Weissberg recently penned his autobiography, “Off His Rocker,” detailing his illustrious career. It’s a fun, warm, conversational read, chock full of terrific anecdotes.
Weissberg has worked with many big names in music and the autobiography’s stories, featuring the likes of Whitney Houston, Anita Baker, Fats Domino and other stars, are captivating reads that really give an idea of both the situation and the performer were really like.
Born in 1948, Weissberg grew up in New Jersey, following his muse across the country before stopping in Boulder, Colo., putting in 12 years as a radio DJ and music critic and getting the offer to come to San Diego and book shows in 1983.
He said he considers the book to be a logical extension of his adventures.
“Before I moved here, I was a journalist, I’ve always kept journals and taken notes on every concert I’ve been to in my life, every movie that I’ve seen,” he said. “ I’m sort of obsessive along those lines.
“When I moved here in 1983, I stopped writing, but I didn’t stop logging in notes on shows that I’ve seen,” he said. “I had to learn this new profession at Humphreys. So, I stop playing music. I stopped writing.”
The catalyst for his putting it all into book form came from personal tragedy, he said.
“My mother was dying in 2005 and she had always wanted me to write a book about my life,” Weissberg said. “But I said, ‘I don’t know.
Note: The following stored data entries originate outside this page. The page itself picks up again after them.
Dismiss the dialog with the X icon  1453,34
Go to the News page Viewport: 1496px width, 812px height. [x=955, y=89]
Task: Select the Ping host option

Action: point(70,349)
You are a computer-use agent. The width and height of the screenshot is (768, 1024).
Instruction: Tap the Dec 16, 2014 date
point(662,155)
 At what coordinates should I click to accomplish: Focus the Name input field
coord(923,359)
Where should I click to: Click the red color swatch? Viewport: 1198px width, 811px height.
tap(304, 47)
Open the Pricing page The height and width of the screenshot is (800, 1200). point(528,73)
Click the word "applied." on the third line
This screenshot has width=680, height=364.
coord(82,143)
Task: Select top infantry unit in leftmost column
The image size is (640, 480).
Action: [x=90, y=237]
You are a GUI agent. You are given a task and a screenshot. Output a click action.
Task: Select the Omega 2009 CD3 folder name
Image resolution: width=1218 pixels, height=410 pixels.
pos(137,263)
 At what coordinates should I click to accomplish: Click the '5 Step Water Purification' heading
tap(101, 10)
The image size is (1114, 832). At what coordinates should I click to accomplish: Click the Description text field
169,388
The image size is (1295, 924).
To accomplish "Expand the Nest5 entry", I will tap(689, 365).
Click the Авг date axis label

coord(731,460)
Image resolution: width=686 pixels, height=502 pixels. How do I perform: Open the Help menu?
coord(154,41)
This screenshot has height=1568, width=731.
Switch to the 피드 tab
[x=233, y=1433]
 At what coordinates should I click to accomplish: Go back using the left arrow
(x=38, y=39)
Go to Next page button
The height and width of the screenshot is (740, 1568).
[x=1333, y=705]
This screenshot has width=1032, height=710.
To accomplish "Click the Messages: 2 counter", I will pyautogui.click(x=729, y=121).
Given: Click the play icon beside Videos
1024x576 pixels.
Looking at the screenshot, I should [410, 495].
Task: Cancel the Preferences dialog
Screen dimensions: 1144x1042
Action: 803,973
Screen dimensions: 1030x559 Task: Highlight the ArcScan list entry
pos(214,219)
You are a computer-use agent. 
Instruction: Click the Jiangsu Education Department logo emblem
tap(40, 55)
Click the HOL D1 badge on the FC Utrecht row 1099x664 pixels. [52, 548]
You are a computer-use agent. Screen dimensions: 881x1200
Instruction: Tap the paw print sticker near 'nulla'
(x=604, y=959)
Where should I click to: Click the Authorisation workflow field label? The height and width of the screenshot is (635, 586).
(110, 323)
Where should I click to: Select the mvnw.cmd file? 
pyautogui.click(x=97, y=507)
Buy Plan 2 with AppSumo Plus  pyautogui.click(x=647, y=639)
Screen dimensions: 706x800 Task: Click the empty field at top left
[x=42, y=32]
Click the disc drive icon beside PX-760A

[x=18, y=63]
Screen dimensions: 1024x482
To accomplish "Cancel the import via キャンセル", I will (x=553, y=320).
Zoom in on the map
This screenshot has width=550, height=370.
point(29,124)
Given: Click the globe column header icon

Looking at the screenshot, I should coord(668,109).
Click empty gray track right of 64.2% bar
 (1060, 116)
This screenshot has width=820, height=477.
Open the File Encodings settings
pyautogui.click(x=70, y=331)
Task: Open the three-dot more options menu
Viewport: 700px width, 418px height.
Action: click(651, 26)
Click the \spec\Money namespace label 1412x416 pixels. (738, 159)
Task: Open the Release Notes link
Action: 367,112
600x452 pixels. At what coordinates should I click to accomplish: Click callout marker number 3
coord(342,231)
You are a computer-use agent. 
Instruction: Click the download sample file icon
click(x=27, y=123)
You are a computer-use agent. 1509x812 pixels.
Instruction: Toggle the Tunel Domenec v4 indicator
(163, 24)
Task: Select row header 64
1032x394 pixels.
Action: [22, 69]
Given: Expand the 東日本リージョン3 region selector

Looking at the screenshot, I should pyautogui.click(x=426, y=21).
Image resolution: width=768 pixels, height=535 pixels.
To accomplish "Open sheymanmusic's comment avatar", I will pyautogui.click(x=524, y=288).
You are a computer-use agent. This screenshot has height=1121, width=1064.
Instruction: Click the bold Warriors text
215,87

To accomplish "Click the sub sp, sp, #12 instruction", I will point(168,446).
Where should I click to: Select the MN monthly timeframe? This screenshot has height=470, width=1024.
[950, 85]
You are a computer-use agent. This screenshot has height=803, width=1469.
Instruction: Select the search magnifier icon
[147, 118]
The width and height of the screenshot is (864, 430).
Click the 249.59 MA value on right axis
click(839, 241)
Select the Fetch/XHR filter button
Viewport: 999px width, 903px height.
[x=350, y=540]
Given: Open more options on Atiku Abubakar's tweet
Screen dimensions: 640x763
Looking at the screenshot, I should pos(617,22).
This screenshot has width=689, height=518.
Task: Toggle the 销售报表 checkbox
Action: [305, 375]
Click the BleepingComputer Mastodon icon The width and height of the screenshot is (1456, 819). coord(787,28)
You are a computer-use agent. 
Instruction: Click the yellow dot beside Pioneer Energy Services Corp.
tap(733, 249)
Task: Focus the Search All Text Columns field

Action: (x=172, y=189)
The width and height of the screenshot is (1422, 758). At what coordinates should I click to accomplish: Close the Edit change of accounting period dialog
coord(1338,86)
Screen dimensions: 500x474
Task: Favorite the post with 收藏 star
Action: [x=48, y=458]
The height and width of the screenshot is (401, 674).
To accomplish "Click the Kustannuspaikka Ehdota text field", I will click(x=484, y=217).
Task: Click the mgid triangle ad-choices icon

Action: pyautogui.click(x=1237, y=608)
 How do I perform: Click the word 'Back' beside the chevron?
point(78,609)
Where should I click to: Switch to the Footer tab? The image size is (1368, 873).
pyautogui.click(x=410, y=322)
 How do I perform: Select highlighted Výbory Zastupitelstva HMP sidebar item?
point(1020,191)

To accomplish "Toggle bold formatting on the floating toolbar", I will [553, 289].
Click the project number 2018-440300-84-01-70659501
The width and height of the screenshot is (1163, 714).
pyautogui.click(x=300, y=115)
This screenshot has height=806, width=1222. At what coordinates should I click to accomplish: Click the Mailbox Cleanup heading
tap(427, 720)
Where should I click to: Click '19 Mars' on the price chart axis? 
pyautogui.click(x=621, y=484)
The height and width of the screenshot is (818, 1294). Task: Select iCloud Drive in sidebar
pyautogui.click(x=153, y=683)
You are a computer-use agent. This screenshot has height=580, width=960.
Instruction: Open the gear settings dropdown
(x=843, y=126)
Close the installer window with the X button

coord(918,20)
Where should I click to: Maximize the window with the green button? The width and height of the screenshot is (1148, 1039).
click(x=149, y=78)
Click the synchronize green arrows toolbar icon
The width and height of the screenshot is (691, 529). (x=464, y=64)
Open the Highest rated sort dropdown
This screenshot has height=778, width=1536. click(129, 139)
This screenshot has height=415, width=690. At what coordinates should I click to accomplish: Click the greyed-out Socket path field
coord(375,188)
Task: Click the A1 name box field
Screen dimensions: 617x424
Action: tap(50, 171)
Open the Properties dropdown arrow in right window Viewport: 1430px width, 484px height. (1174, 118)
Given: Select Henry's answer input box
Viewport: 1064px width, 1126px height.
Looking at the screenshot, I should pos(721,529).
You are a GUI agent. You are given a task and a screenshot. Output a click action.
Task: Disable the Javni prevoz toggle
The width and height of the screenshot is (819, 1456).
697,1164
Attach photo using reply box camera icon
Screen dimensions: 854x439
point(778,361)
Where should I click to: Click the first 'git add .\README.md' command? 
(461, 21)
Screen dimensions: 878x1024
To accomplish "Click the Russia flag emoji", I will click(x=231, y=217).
It’s too cliché. It’s too trite.’
“On her death bed, literally, she said to me, ‘When are you going to write your ‘ And I replied, ‘I’ll get around to it.’ Then she went into a coma and died three days later. So that last thing she had said to me was that,” he said. “And I literally came home after she died and sat down and started formulating ideas for the book.”
Looking back on his amazing career has given Weissberg clear perspective on the last 40 years.
“My absolute favorite, mind-blowing transition was from having a degree in sociology from the University of Wisconsin to showing up in Boulder and becoming a free-form disc jockey,” he said. “I allude to it in the book, but at my eighth birthday, I announced to all my friends and family that I was going to be a DJ because I had a love affair with AM radio on the East Coast in the late ’50s.”
“I ended up getting this job in radio and I would look forward to waking up at 5 a.m. every morning so I could get to the station by 6,” he said. “I couldn’t wait for the next day to begin. That was probably the most passionate I’ve ever been about anything. But the gutsiest thing I ever did was putting a band together at 32 when I had never been on stage before.”
Though Weissberg no longer books concerts, he said he’s keeping busy and there may be more books in the future.
“I’m working on this now, but probably the hardest thing for me in this whole process is that it’s such an honest memoir,” he said. “I did change the names of people that I was negative about. I even called a bunch of them.
“I always thought in the back of my head, ‘This is weird. What if (so and so) sues me?’ I did see lawyers,” Weissberg continued. “Writing a memoir had an overriding fear for me to be as honest as I was. So I think I’d like give fiction a try.”